## What you should do
Please pull out every line of the records below that contains the string "field", and copy each one unchanged.

===== Dataset =====

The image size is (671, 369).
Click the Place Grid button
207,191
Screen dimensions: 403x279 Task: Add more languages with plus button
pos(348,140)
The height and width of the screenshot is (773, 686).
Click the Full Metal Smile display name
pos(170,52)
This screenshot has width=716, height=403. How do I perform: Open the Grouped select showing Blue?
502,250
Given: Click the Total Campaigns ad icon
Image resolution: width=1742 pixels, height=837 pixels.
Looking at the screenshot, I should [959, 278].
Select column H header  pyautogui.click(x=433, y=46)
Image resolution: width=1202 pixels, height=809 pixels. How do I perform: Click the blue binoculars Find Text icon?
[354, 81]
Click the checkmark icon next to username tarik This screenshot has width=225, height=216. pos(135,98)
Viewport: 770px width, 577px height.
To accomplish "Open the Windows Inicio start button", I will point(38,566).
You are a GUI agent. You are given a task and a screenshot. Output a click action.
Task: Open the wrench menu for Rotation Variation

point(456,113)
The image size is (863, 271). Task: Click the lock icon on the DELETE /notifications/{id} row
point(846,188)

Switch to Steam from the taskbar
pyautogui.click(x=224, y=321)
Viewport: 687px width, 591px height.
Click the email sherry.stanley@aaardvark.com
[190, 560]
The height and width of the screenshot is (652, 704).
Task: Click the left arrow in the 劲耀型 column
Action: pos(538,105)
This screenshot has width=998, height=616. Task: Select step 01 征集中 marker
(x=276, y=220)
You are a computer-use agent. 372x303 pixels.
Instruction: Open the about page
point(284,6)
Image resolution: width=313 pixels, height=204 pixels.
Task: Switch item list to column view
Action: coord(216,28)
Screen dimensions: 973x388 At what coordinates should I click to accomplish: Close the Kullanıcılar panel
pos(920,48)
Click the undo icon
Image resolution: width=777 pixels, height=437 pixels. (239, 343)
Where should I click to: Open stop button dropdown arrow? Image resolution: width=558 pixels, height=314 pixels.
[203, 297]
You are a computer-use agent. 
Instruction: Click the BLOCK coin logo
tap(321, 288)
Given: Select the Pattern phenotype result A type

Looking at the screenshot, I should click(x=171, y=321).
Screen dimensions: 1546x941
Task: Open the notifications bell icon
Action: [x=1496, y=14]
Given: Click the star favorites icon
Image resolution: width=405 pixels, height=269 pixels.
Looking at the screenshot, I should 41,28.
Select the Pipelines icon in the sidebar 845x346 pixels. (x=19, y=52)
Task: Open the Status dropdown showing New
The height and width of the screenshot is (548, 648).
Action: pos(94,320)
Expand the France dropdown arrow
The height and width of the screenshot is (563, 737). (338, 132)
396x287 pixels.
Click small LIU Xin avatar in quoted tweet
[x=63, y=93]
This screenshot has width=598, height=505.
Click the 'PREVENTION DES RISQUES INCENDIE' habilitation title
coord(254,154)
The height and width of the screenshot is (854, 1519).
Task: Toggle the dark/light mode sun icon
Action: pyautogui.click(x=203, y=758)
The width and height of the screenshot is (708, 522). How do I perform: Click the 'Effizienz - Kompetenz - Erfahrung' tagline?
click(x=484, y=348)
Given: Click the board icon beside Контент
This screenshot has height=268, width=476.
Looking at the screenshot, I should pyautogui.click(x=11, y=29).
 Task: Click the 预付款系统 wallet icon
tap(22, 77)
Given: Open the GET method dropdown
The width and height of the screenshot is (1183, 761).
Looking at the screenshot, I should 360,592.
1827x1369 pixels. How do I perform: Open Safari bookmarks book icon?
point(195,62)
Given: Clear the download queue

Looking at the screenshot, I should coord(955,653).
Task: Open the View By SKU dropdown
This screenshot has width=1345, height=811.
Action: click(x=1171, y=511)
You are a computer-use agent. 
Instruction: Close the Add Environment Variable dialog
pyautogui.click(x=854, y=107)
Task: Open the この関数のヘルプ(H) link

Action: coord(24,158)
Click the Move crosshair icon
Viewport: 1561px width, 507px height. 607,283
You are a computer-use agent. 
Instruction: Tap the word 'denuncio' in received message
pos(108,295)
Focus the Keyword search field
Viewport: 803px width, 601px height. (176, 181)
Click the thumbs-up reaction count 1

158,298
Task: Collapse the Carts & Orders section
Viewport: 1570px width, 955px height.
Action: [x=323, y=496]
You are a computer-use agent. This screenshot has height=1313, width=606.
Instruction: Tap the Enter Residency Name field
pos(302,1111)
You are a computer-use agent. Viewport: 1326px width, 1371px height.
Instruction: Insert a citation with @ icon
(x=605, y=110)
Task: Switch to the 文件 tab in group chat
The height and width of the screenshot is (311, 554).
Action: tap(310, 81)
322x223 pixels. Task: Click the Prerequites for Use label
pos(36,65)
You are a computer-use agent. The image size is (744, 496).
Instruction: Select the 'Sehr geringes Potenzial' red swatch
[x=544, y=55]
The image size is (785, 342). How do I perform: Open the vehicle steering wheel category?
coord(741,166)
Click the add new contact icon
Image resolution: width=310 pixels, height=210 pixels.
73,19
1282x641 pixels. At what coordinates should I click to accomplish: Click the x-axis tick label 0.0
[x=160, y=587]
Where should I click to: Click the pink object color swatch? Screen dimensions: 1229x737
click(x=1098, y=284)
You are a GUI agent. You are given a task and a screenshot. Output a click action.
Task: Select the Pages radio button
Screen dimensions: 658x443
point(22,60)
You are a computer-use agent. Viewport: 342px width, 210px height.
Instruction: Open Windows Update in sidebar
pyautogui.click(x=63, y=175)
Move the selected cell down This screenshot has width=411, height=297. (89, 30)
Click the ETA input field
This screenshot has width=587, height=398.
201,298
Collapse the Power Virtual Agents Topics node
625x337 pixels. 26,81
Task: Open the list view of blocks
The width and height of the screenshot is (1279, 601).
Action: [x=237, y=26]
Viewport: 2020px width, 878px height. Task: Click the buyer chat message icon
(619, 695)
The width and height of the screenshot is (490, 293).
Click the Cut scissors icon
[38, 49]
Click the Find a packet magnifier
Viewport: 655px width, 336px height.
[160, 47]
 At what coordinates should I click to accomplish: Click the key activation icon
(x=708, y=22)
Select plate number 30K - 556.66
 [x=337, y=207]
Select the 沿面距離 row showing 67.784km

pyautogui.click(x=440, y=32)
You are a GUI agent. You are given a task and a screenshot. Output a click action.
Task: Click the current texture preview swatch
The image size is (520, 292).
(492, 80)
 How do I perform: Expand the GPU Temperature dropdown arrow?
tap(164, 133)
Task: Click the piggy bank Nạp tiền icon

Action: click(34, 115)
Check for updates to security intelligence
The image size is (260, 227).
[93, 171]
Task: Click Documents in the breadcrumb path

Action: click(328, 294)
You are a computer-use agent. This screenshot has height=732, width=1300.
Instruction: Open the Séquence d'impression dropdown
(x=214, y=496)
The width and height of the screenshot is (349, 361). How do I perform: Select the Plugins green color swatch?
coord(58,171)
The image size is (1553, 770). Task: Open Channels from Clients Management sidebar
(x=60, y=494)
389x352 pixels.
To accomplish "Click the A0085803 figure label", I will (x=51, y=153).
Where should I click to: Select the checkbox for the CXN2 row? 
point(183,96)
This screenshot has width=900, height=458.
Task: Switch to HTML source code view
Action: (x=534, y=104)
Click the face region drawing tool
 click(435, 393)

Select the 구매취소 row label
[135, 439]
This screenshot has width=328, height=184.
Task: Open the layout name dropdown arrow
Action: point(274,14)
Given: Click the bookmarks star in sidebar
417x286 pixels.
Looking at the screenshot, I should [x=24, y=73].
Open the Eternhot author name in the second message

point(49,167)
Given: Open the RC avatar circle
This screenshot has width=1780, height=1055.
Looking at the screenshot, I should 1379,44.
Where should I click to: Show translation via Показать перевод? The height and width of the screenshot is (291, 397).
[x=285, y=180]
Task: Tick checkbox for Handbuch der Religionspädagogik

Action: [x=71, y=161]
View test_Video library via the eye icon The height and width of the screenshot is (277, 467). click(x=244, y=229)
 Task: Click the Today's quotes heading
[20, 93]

=====

## Result for this task
Focus the Keyword search field
Instruction: Tap the Enter Residency Name field
Click the ETA input field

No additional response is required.